### What is expected
Please return the data word for word and leave out any picture it contains.

[Opening Data for the task section]

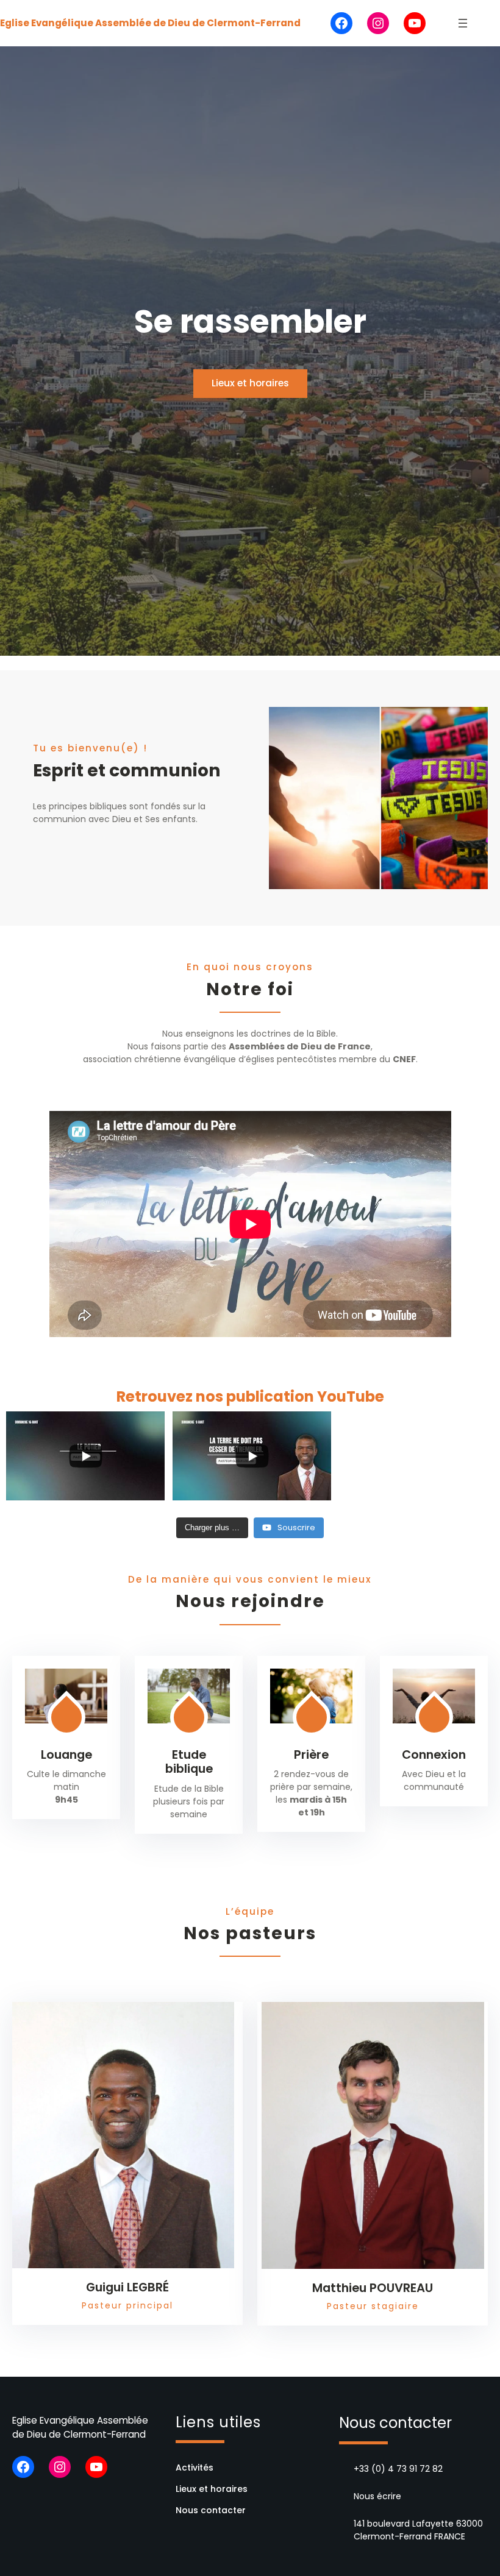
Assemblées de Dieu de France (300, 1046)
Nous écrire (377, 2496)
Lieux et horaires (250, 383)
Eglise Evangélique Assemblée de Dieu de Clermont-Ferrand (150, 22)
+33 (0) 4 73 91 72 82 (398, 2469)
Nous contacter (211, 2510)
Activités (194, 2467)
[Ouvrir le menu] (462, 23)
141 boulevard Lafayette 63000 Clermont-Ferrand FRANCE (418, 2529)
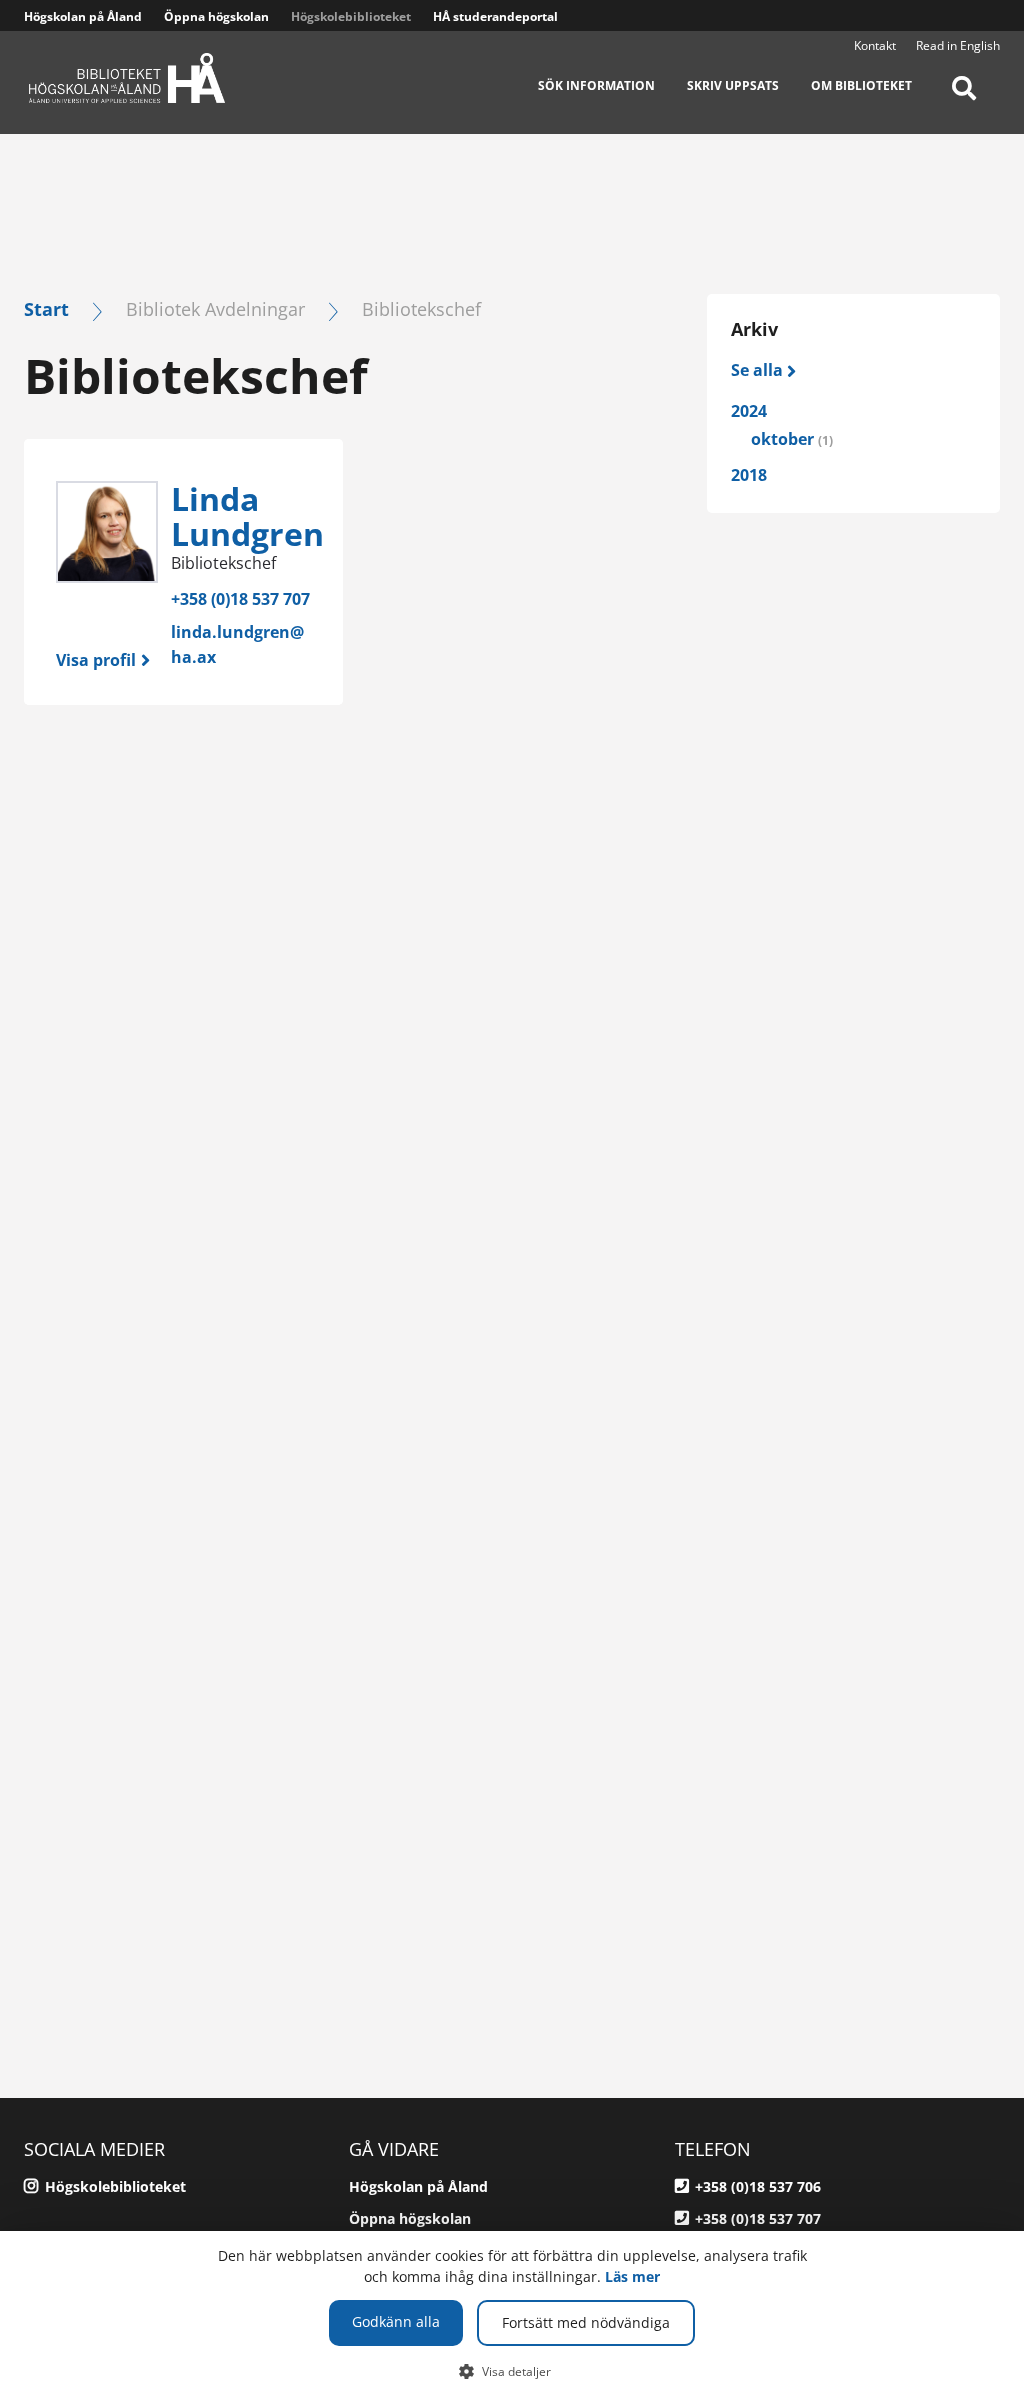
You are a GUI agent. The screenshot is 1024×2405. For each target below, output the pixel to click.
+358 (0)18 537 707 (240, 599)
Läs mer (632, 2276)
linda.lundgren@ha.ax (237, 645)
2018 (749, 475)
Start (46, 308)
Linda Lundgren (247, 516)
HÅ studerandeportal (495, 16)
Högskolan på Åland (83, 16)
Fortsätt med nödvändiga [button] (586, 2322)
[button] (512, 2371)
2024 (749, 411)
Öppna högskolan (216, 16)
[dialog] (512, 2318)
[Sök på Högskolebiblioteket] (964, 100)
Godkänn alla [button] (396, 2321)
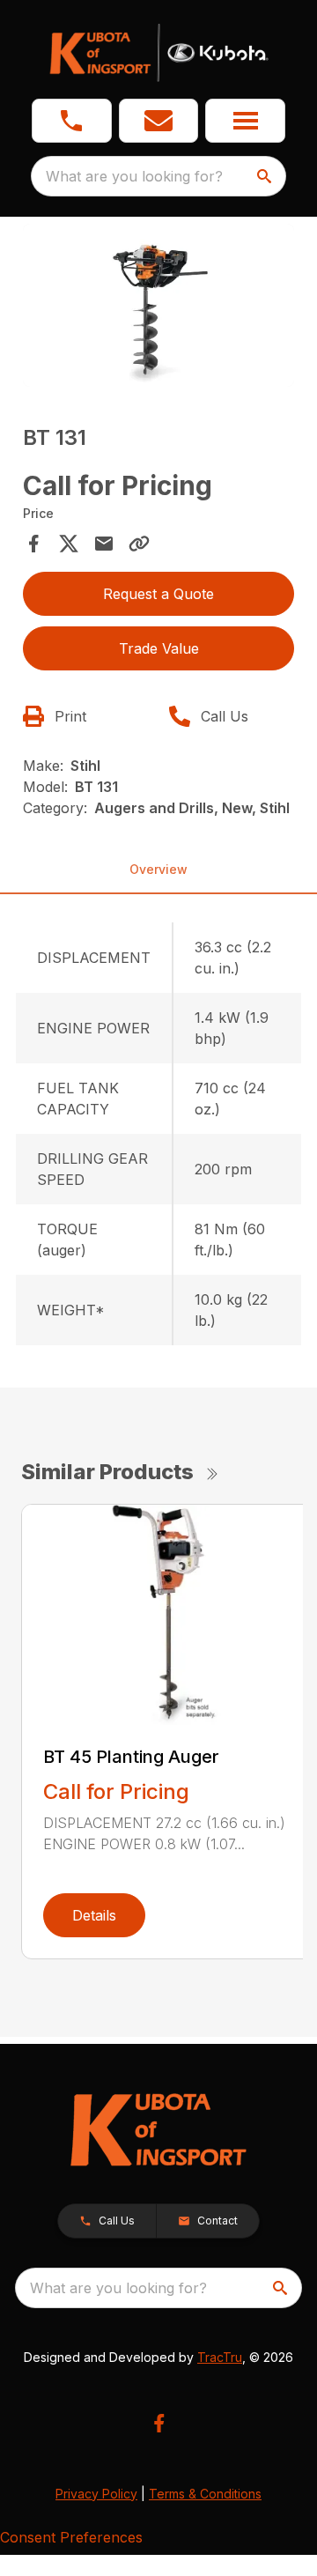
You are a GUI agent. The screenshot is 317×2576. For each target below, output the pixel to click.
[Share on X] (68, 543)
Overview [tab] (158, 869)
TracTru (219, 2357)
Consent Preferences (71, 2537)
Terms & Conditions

[Closing Data for the task section]

### Solution to this exercise
Assemblées de Dieu de France (300, 1046)
Nous écrire (377, 2496)
Lieux et horaires (250, 383)
Eglise Evangélique Assemblée de Dieu de Clermont-Ferrand (150, 22)
+33 (0) 4 73 91 72 82 (398, 2469)
Nous contacter (211, 2510)
Activités (194, 2467)
[Ouvrir le menu] (462, 23)
141 boulevard Lafayette 63000 Clermont-Ferrand FRANCE (418, 2529)
You are a GUI agent. The screenshot is 1024×2405. For each target below, output the pixel to click.
+358 (0)18 537 707 (240, 599)
Läs mer (632, 2276)
linda.lundgren@ha.ax (237, 645)
2018 (749, 475)
Start (46, 308)
Linda Lundgren (247, 516)
HÅ studerandeportal (495, 16)
Högskolan på Åland (83, 16)
Fortsätt med nödvändiga [button] (586, 2322)
[button] (512, 2371)
2024 (749, 411)
Öppna högskolan (216, 16)
[dialog] (512, 2318)
[Sök på Högskolebiblioteket] (964, 100)
Godkänn alla [button] (396, 2321)
You are a GUI agent. The screenshot is 317×2576. For each target below, output the pixel to click.
[Share on X] (68, 543)
Overview [tab] (158, 869)
TracTru (219, 2357)
Consent Preferences (71, 2537)
Terms & Conditions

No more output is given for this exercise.